Я был молод; в груди у меня стало жарко, как от лишнего стакана вина. Я быстро схватил руку Шмаковой и, взглянув ей в лицо, сказал патетическим тоном: «Кузина! мне глубоко жаль вас! Вы больны, вы страдаете, вы несчастны!» Шмакова вспыхнула. Кроткие темно-голубые и еще прекрасные глаза ее гордо сверкнули. Быстро высвободив свою руку, она перебила мою фразу.
– Надеюсь, кузен! – сказала она, – что в словах ваших не будет ничего обидного ни для моего самолюбия, ни для людей мне близких.
«Так вот ты какова!» – подумал я и довольно неловко переменил разговор.
– Прощайте, – сказала Шмакова, садясь в карету. – Кланяйтесь дома.
Я тоже просил передать мой поклон тетушке, а кланяться Аполлону у меня не достало духа. «Вот, – подумал я, садясь на дрожки, – правду говорит пословица: свои собаки грызутся, чужая не мешайся. Пошел на станцию!» Змейка завилась. «Давно ли почта пришла?» – спросил я смотрителя. «В девять часов пришла легкая, а тяжелую ждем каждую минуту». – «Письма есть?» – «Есть одно; газет еще не было». «Что же вы меня держите?» – раздался звонкий, свежий голос из-за перегородки. «Извольте повременить какой-нибудь часок.

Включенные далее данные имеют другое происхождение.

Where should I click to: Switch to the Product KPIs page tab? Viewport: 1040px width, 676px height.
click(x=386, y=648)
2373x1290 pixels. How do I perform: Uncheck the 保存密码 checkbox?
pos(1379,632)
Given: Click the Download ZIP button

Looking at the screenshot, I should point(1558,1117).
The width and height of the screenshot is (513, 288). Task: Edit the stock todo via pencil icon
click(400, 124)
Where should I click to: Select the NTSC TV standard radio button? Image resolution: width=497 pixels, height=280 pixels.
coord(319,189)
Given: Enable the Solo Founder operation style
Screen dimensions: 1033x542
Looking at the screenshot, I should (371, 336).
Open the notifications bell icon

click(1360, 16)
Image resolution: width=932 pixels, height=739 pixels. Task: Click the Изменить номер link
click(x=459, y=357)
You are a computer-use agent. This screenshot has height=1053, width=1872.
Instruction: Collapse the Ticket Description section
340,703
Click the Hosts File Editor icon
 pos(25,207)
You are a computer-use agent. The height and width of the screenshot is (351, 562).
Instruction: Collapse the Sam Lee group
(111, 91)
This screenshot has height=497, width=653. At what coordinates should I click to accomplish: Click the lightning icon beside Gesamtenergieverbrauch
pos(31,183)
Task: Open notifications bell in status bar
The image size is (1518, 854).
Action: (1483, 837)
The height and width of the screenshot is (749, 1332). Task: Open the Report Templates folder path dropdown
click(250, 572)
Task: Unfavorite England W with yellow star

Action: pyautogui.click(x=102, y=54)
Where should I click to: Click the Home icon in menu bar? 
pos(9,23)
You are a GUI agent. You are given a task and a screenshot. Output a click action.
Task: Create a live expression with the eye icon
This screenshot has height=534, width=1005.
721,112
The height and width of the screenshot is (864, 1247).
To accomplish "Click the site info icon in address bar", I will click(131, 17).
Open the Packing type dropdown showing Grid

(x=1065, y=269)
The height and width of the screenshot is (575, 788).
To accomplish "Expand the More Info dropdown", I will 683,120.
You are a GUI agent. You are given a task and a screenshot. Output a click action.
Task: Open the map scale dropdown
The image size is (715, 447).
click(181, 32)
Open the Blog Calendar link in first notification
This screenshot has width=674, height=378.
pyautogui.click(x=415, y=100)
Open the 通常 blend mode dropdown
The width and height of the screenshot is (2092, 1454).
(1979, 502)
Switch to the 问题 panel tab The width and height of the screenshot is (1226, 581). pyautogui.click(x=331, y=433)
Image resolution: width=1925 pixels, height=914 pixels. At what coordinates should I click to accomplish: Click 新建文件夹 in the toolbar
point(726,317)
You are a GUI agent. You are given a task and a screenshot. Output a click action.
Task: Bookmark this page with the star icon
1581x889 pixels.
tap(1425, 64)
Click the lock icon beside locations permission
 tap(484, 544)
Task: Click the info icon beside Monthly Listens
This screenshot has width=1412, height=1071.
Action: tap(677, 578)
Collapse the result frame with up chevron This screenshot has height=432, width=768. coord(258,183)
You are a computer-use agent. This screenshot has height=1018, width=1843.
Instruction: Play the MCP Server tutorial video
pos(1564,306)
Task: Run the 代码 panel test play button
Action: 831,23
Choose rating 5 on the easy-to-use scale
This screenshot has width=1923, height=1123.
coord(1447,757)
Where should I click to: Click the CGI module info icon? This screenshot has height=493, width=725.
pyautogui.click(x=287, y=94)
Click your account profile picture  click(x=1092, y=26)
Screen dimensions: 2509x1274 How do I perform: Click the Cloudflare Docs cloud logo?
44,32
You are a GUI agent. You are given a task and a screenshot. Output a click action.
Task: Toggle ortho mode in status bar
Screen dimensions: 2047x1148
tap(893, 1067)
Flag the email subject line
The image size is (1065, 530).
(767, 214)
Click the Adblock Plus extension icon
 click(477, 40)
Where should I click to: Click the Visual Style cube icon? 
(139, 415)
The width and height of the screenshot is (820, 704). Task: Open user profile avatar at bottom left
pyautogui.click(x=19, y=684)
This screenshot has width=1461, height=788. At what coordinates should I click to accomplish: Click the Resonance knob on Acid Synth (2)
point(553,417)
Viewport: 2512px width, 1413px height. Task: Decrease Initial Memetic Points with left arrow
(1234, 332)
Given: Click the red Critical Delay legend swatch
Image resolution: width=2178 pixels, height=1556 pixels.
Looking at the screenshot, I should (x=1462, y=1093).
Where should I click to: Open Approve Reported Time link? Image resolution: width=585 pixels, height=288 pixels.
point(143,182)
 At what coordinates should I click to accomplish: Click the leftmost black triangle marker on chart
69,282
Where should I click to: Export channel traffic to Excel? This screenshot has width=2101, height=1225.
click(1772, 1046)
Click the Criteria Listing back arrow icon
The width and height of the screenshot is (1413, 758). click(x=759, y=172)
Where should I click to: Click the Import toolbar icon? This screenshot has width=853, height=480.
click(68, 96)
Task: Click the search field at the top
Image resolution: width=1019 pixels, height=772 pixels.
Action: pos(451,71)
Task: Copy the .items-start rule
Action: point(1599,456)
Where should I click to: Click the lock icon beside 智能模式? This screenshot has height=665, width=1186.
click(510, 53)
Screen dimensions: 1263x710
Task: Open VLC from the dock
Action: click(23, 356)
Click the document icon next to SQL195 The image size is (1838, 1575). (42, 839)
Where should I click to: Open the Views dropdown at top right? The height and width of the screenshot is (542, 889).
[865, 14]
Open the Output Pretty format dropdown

И рад бы душою, да все в разгоне». «Кто это?» – спросил я. «Какой-то офицер. Вот подорожная», – отвечал смотритель шепотом. Я взглянул на подорожную. От Москвы до Меджибожа… уланского полка корнету Мореву с будущим. «Какой это Морев? – подумал я, – уж не сын ли генерала Морева – Петруша, которого я видел в корпусе и с которым в последнее время почти подружился?» «Я буду жаловаться», – раздался тот же голос, и в показавшемся в дверях офицере я с радостью узнал Петрушу. «Ковалев! какими судьбами?» – «Я хотел тебе сделать тот же вопрос». – «Да вот, как видишь, еду в полк, да никак не доеду. Отец поручил заехать в деревню, поверить старосту. Там почти месяц просидел, а тут еще лошадей не дают. Однако, чего ты тут стоишь? Войди, по крайней мере, в комнату».